_PROBLEM REQUIREMENTS_. Can you convert the entries from the very first line through the line containing "купить оптом сапоги женские (140, 991)" into a JSON list of strings, with one string per line and blank lines left out?
..............................
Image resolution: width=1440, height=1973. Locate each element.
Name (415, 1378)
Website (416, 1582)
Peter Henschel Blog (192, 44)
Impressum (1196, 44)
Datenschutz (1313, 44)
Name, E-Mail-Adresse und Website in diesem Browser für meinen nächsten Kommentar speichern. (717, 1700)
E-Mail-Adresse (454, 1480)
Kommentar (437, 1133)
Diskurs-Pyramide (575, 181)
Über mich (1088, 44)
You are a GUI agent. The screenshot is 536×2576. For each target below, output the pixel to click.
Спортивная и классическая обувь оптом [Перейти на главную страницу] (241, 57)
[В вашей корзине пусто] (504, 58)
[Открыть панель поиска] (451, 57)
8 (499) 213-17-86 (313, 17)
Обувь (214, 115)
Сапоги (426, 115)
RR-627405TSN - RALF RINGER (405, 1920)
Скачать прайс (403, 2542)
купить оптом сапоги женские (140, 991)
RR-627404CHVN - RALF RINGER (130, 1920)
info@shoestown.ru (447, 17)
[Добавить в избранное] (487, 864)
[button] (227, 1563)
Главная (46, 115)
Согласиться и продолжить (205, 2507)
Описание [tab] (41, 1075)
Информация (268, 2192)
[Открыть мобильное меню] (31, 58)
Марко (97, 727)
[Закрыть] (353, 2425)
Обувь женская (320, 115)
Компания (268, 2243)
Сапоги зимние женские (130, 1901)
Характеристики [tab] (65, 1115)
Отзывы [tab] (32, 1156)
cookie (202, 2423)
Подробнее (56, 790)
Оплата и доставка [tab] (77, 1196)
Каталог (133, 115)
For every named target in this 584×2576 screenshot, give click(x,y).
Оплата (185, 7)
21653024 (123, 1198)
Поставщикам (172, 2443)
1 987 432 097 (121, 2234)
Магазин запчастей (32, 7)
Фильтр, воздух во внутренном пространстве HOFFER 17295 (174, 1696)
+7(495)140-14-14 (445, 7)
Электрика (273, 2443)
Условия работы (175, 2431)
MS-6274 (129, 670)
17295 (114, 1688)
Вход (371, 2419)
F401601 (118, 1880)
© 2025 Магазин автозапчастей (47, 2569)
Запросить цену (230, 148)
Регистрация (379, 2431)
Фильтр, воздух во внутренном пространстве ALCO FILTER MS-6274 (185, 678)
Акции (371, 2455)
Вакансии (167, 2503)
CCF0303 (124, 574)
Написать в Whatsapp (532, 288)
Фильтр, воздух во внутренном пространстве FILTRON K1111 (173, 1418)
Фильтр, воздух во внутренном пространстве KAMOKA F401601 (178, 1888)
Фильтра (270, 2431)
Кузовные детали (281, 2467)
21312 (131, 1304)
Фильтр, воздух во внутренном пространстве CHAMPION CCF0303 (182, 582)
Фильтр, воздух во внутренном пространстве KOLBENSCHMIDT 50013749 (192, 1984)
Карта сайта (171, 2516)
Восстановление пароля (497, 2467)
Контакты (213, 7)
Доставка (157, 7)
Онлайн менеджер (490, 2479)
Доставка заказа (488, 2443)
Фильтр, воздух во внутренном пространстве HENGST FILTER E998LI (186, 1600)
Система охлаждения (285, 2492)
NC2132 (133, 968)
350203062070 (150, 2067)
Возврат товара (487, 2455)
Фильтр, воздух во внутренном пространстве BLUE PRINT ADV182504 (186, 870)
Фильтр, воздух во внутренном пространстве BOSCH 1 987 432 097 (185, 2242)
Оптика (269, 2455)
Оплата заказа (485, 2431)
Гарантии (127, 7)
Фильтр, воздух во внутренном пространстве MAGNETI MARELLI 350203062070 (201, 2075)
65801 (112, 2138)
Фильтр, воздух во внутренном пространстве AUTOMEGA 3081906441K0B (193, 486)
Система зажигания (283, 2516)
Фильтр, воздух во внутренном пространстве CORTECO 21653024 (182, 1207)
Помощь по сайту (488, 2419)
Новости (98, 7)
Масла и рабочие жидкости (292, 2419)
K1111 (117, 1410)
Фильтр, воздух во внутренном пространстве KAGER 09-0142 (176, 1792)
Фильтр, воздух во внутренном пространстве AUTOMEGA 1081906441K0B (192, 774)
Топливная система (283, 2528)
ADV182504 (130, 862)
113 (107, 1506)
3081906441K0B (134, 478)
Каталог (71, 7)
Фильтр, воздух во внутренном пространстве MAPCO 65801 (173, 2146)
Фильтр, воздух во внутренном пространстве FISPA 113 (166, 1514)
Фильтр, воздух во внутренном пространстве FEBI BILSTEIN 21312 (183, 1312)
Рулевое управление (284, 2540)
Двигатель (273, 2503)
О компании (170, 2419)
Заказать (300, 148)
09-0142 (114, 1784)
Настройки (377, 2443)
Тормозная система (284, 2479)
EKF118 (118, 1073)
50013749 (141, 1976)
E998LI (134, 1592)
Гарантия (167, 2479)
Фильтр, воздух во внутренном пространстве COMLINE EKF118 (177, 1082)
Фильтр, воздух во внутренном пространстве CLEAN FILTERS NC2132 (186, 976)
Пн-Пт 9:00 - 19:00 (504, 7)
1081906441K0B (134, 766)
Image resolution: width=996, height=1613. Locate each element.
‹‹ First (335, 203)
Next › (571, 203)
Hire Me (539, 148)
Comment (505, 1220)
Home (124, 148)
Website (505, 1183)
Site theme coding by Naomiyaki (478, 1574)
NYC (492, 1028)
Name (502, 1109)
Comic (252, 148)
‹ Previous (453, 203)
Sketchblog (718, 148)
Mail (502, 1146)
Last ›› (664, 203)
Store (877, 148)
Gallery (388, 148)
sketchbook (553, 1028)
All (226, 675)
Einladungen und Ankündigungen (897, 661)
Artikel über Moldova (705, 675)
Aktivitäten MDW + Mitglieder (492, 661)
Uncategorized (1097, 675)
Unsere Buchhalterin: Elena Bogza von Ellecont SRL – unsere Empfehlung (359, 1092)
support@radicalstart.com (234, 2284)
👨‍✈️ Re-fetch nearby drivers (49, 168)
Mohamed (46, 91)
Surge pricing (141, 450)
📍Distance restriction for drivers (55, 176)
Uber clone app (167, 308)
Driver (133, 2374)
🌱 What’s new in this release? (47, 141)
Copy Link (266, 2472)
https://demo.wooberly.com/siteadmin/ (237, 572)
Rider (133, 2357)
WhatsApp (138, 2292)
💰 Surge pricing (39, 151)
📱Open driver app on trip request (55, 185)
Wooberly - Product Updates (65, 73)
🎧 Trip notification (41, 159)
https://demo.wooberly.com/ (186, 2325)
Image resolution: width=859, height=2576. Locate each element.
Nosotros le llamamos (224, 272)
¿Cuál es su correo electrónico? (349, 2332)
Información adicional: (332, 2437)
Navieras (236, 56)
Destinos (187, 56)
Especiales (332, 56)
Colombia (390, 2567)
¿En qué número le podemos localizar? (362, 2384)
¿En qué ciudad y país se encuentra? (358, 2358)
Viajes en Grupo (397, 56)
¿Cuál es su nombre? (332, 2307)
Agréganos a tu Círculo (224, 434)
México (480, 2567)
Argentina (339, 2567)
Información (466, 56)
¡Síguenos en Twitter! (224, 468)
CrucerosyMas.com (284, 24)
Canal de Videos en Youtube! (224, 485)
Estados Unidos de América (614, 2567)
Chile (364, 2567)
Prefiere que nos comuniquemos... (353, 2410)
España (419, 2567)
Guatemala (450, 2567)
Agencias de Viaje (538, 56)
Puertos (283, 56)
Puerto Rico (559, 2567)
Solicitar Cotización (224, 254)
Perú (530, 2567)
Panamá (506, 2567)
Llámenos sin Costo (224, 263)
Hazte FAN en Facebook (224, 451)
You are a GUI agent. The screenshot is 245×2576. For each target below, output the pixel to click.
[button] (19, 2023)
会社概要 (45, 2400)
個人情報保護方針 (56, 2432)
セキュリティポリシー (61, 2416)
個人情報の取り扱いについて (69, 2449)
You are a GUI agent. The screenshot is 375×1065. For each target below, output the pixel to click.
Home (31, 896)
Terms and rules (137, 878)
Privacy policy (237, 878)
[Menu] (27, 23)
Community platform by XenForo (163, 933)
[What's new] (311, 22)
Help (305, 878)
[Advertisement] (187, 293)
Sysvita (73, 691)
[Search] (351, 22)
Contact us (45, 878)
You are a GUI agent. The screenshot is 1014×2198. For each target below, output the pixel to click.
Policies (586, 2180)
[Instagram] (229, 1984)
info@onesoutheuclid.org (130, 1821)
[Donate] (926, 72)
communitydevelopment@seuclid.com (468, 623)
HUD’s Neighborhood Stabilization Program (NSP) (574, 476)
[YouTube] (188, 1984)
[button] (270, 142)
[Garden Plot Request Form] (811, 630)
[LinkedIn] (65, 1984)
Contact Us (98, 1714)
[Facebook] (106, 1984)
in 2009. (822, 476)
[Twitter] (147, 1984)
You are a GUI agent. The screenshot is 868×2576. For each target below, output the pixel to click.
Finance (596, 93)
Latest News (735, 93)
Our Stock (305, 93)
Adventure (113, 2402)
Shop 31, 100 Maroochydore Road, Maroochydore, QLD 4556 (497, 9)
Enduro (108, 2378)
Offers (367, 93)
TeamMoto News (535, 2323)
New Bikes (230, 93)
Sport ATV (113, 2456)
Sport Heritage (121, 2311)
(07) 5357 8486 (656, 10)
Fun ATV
..............................
_FULL ANSWER_.
[
  "Image resolution: width=1440, height=1973. Locate each element.",
  "Name (415, 1378)",
  "Website (416, 1582)",
  "Peter Henschel Blog (192, 44)",
  "Impressum (1196, 44)",
  "Datenschutz (1313, 44)",
  "Name, E-Mail-Adresse und Website in diesem Browser für meinen nächsten Kommentar speichern. (717, 1700)",
  "E-Mail-Adresse (454, 1480)",
  "Kommentar (437, 1133)",
  "Diskurs-Pyramide (575, 181)",
  "Über mich (1088, 44)",
  "You are a GUI agent. The screenshot is 536×2576. For each target below, output the pixel to click.",
  "Спортивная и классическая обувь оптом [Перейти на главную страницу] (241, 57)",
  "[В вашей корзине пусто] (504, 58)",
  "[Открыть панель поиска] (451, 57)",
  "8 (499) 213-17-86 (313, 17)",
  "Обувь (214, 115)",
  "Сапоги (426, 115)",
  "RR-627405TSN - RALF RINGER (405, 1920)",
  "Скачать прайс (403, 2542)",
  "купить оптом сапоги женские (140, 991)"
]